Task objective: Identify all lines below that hold "agent" and collect them.

Material provided:
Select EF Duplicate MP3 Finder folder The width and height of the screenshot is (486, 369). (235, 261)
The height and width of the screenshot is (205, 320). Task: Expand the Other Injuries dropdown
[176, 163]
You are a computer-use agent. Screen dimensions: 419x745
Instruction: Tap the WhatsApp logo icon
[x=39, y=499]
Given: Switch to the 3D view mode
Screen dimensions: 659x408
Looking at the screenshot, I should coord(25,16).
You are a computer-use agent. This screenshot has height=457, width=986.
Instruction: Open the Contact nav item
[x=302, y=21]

...

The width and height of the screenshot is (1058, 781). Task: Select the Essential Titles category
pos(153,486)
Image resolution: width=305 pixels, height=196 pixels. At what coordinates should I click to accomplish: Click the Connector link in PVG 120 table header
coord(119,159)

Answer:
You are a computer-use agent. Screen dimensions: 419x745
You are a computer-use agent. This screenshot has height=457, width=986.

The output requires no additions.